* _Exercise directions_: Determine the number of lines in the listing below that hold the word "dropdown". Write the number alone.

------------------------------------------------

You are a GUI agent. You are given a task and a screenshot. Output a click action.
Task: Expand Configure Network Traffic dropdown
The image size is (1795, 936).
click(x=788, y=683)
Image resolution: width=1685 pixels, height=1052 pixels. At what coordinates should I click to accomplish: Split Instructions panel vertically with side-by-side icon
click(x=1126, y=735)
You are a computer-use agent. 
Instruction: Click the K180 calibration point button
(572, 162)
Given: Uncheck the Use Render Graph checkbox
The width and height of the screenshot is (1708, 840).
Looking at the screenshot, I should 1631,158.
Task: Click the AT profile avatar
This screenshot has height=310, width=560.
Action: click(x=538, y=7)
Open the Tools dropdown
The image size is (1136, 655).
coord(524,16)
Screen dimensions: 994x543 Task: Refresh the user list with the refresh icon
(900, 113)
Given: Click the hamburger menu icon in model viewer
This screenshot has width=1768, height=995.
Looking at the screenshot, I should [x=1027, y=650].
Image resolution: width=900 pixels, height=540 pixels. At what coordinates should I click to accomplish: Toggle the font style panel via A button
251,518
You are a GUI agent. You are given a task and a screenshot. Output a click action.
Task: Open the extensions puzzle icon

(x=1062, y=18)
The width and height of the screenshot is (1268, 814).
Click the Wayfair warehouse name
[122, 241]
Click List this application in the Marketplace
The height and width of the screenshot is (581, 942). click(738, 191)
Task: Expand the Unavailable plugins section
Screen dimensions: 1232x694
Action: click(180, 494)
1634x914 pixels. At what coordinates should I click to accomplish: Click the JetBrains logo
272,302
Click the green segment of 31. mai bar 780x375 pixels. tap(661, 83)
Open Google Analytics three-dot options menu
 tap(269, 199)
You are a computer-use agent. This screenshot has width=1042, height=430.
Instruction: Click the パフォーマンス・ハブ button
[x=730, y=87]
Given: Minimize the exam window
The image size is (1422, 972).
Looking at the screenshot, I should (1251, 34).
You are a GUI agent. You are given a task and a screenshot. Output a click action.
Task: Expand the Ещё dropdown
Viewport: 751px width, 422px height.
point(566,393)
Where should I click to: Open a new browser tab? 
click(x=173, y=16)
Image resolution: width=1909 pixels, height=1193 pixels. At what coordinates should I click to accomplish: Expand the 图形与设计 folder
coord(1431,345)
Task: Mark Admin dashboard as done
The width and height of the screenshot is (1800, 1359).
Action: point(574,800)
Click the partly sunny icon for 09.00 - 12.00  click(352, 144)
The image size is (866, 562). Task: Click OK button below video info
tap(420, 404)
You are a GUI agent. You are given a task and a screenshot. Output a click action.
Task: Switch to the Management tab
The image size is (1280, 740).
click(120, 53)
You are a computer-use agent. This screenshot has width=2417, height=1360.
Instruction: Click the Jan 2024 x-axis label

------------------------------------------------

* _Task solution_: 3